Tari Kelly is an American theater actress and singer. She is best known for her role as Countess Lily in the first national tour of Anastasia.

== Education and career ==
Tari Kelly attended Madison East High School in Madison, Wisconsin. She took dance lessons at Virginia Davis School of Dance and began acting in shows in her local community theater, performing in shows, including Annie. She discovered she had a passion for theater when she landed the lead in her high school music, The Boyfriend. After graduating high school, she attended DePaul University's acting conservatory but transferred a year later to the University of Wisconsin to dance and sing as well. While in Wisconsin, Kelly acted in many production at the regional Fireside Theatre.
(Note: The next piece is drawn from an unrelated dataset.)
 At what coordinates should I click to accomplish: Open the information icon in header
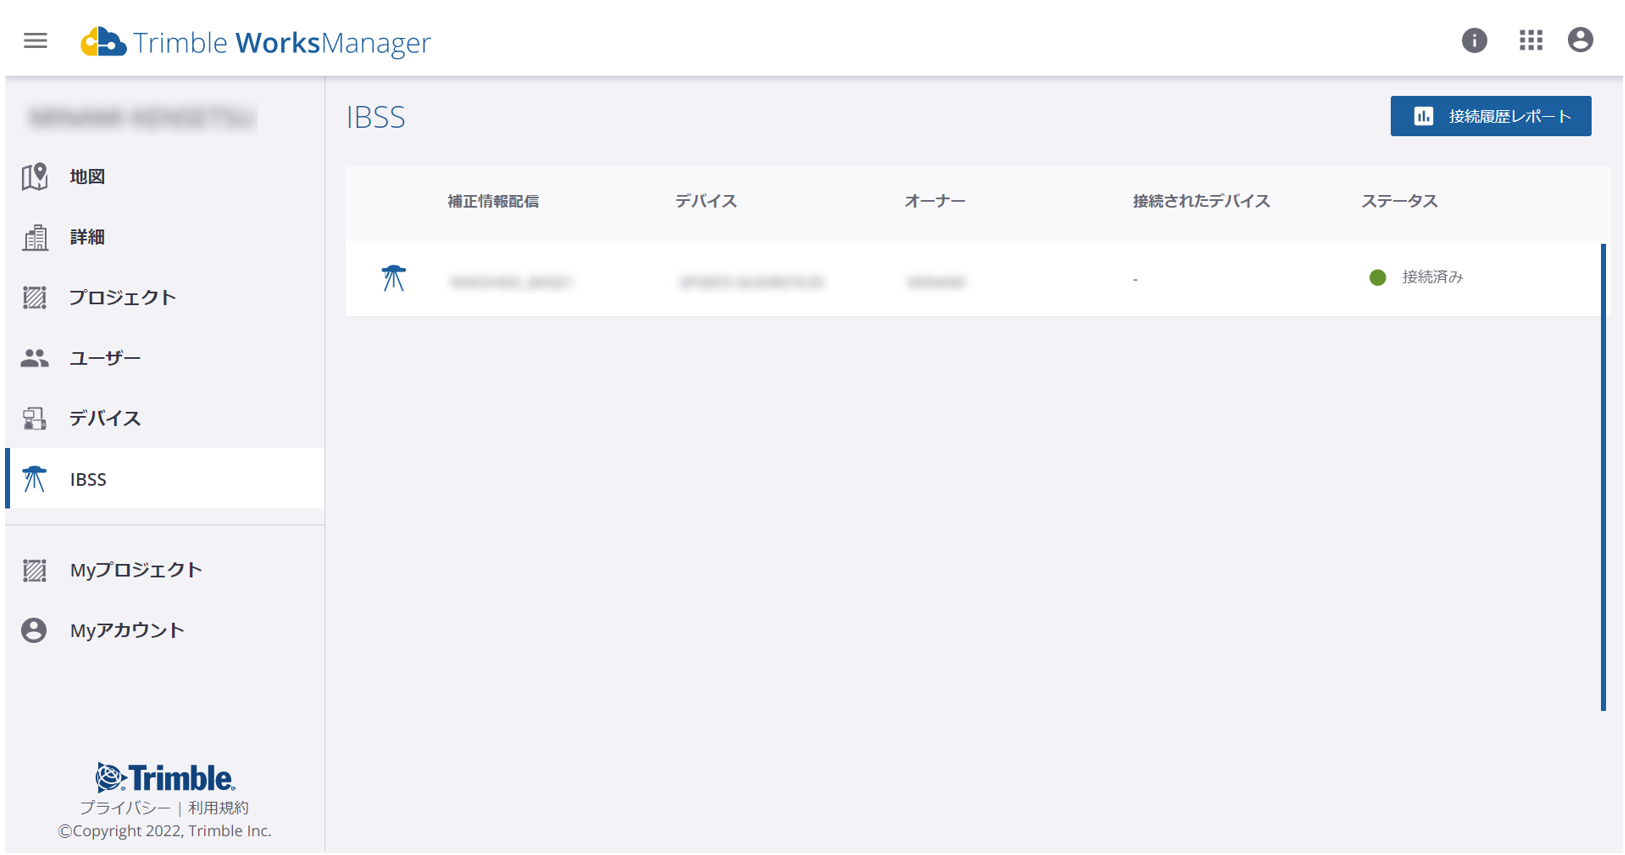pyautogui.click(x=1473, y=41)
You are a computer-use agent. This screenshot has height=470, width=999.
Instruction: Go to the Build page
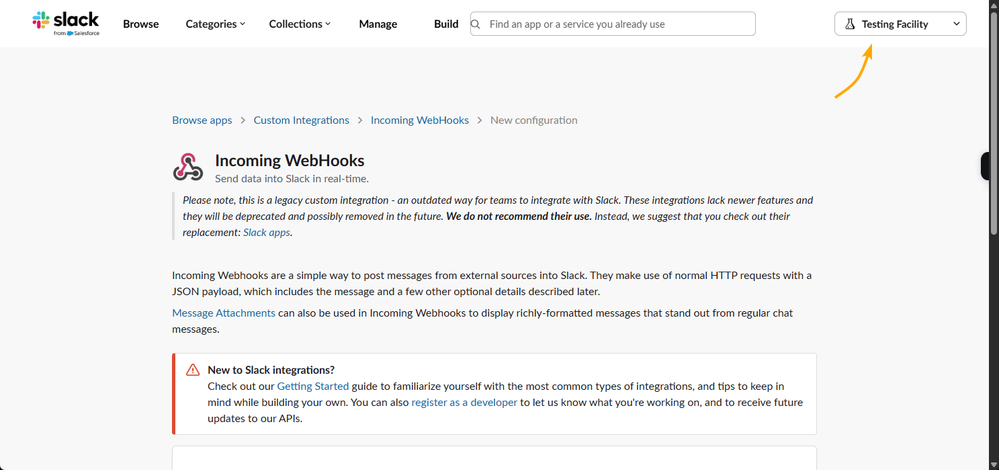tap(446, 24)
Kelly made her Broadway debut in 1994 with Show Boat as a swing and understudy for Lottie, Ellie, and Dottie. Following her debut, she joined the national tours of Beauty and the Beast and Show Boat. In 2003, she returned to Broadway to play in the ensemble and a member of the Trio in The Boy from Oz. A year later, she landed the lead role of Audrey in the Little Shop of Horrors national tour, which she calls her favorite role. In 2007, she played Mama Who in Dr. Seuss' How the Grinch Stole Christmas!, which starred Patrick Page, and played Sally Bowles in the Cabaret national tour a year later. From 2011 to 2012, Kelly join Broadway's Anything Goes as a passenger and a replacement/understudy for various roles, and in 2015 to 2016, she joined the world premiere of Something Rotten! on Broadway as a member of the ensemble. In her most recent Broadway role, Kelly played Mrs. Cleveland and the Piano Teacher in Groundhog Day. In 2018, she opened the Anastasia first North American tour as Countess Lily. She portrays Mrs. White, the perpetual widow, in the 2024 national tour of Clue: On Stage.